Time of giving the first rescue analgesic, defined as the period from surgery to when the first dose of analgesia was administered at patient’s request (VAS >3), was recorded. On pain, fentanyl 1 mcg kg-1 was administered intravenously followed by 0.5 mcg kg-1 in case of VAS >3 with a maximum dose of 2 mcg kg-1 in 1 hour. Ketorolac injection (30 mg) was given as rescue analgesic and repeated every 8 hours, whenever required. The patients’ vital parameters, sedation level, and pain score, both at rest (VAS static) and during movement (VAS dynamic) were recorded at 0, 1, 2, 4, 6, 12, and 24 hours. The total dose of analgesics, fentanyl and ketorolac, antiemetic administered in 24 hours was also recorded.
2. Statistical analyses
A sample size of 75 patients (25 patients in each group) was used to detect a significant difference of 20% in the fentanyl consumption with a power of 85% and a significance level of 5%.

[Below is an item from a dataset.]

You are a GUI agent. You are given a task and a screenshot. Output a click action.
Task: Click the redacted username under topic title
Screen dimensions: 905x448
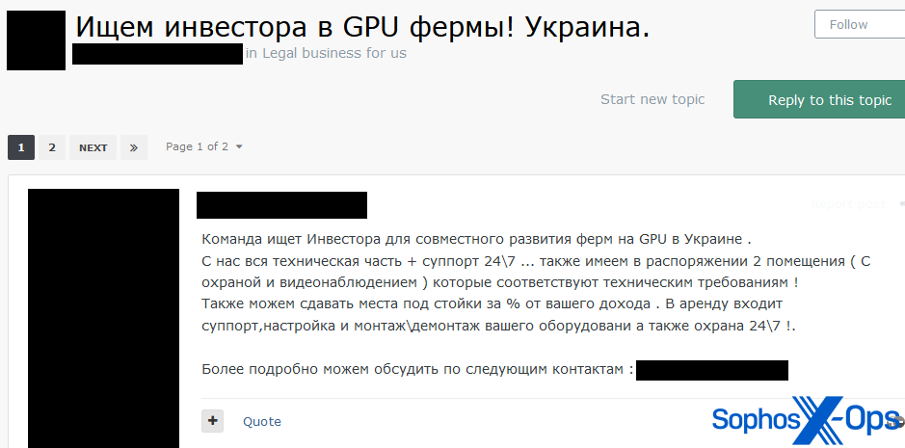click(157, 54)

The data obtained were compiled and analyzed using IBM SPSS ver. 20.0 (IBM Corp., Armonk, NY, USA). Quantitative data were analyzed using one-way analysis of variance (one-way analysis of variance). Qualitative data were analyzed using chi-square test for the ASA grading, sex, VAS score, and time for first rescue analgesic and Fisher exact test for adverse events. Post-hoc analyses using Bonferroni test was used for multiple comparisons.
Normally distributed data are presented as mean±standard deviation values, and categorical data are presented as frequencies and percentages. A p-value <0.05 was considered significant.